**WORK INSTRUCTION**.
Search the records for "Given". Report every line where it occurs.

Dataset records
■ ■ ■ ■ ■

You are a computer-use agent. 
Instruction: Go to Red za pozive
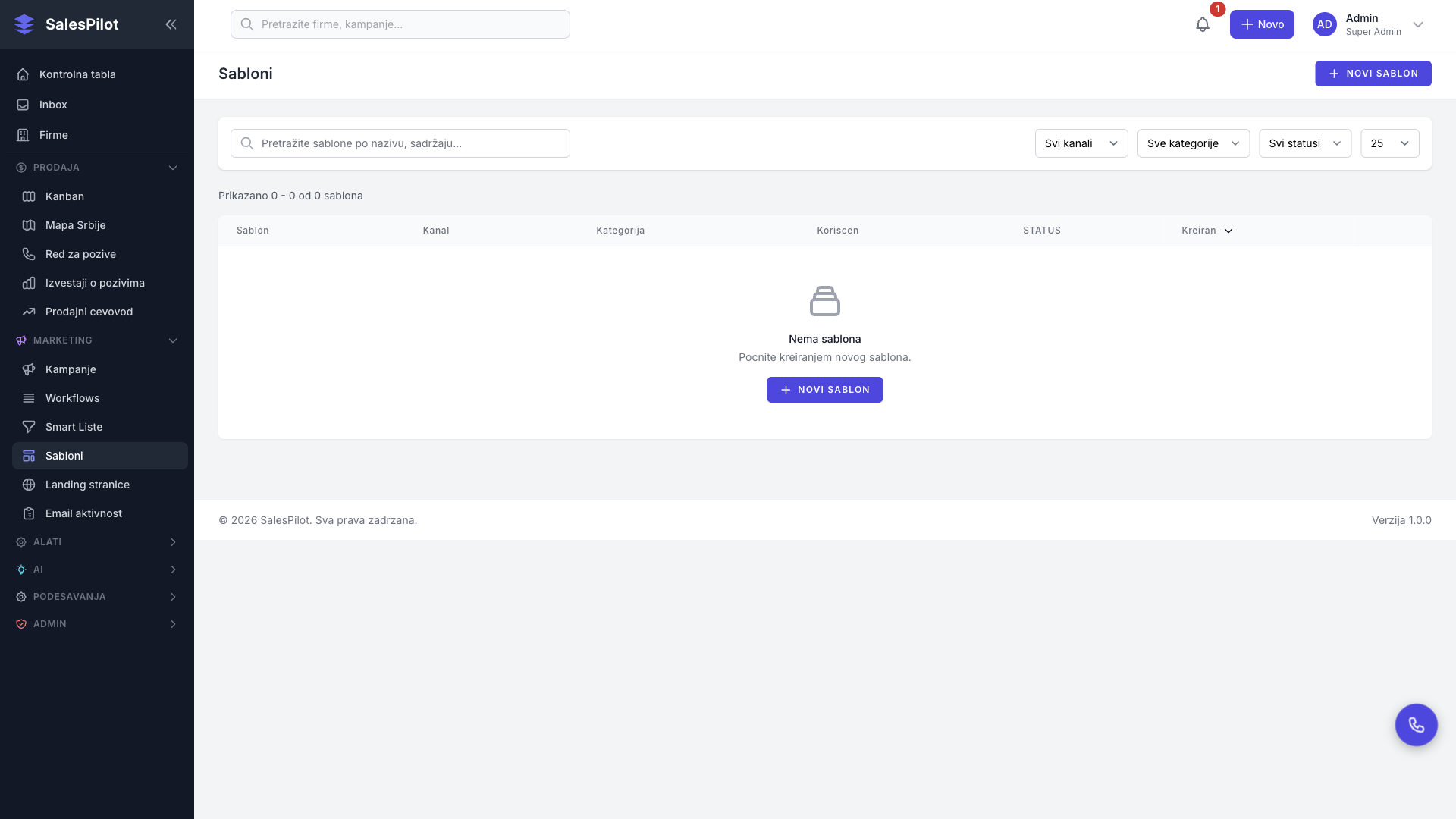pos(80,254)
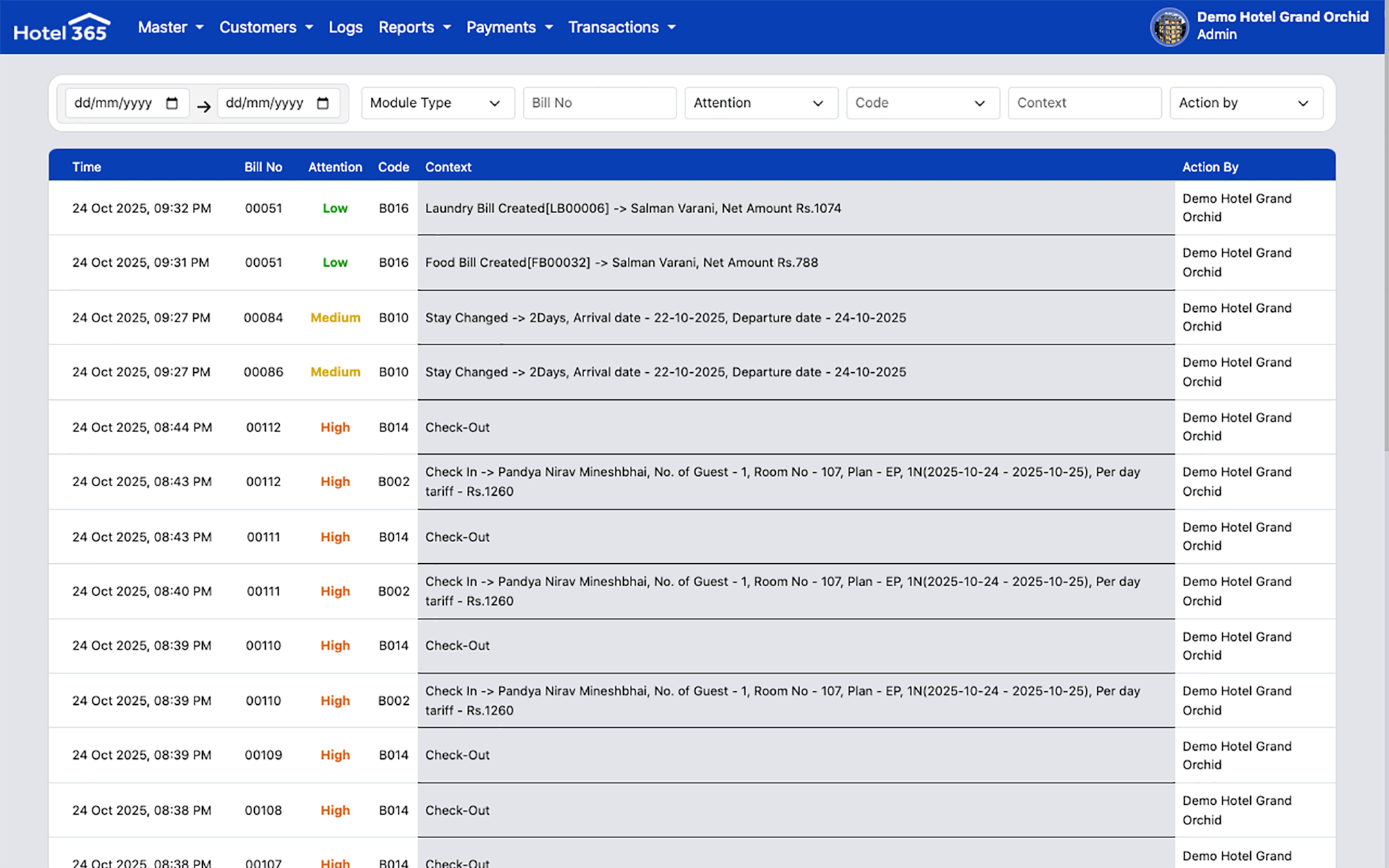This screenshot has width=1389, height=868.
Task: Expand the Master menu
Action: (x=170, y=27)
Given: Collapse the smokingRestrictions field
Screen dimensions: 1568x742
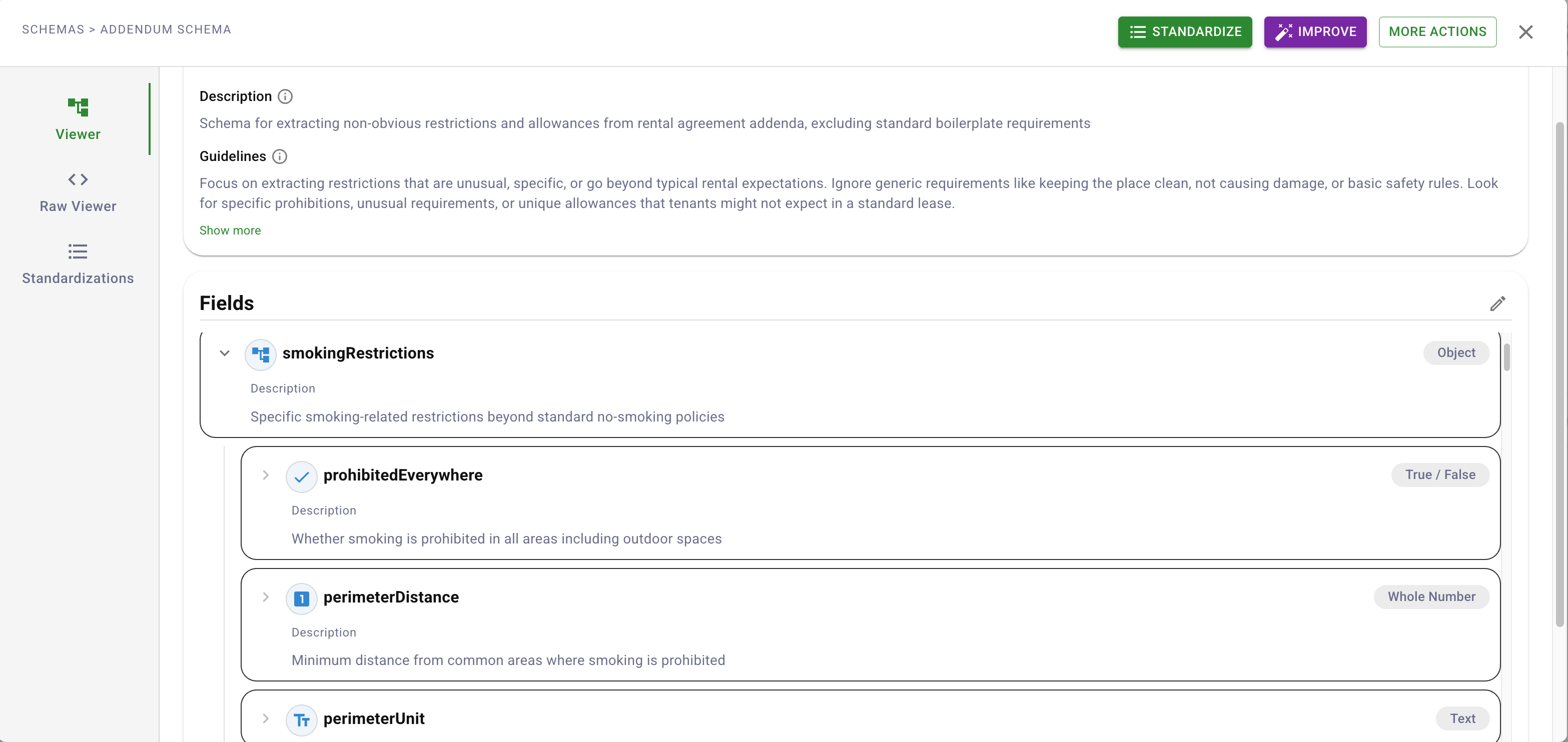Looking at the screenshot, I should pyautogui.click(x=225, y=354).
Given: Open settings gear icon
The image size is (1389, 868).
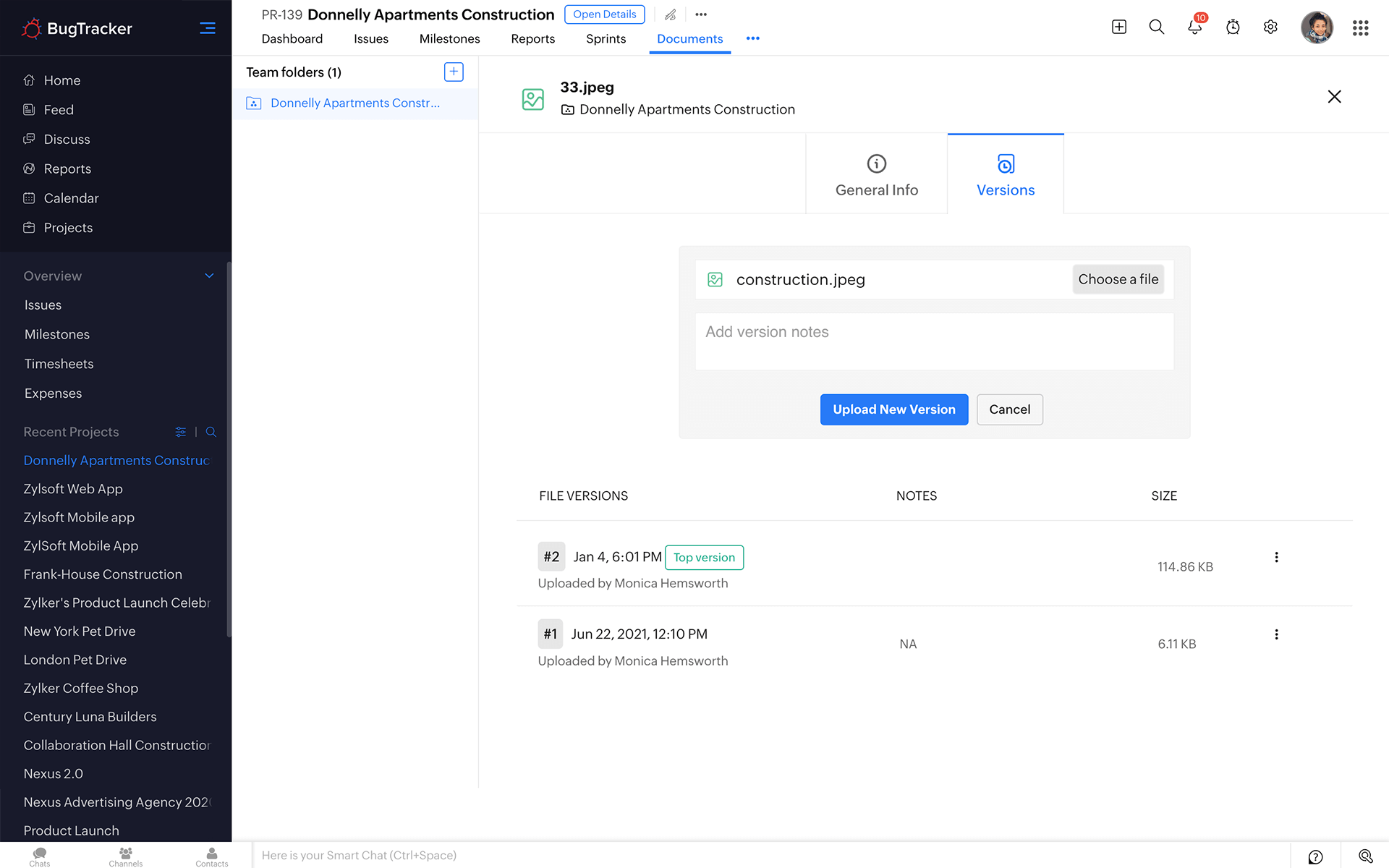Looking at the screenshot, I should pos(1270,27).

■ ■ ■ ■ ■

**EXERCISE RESULT**.
Given: Collapse the smokingRestrictions field
Given: Open settings gear icon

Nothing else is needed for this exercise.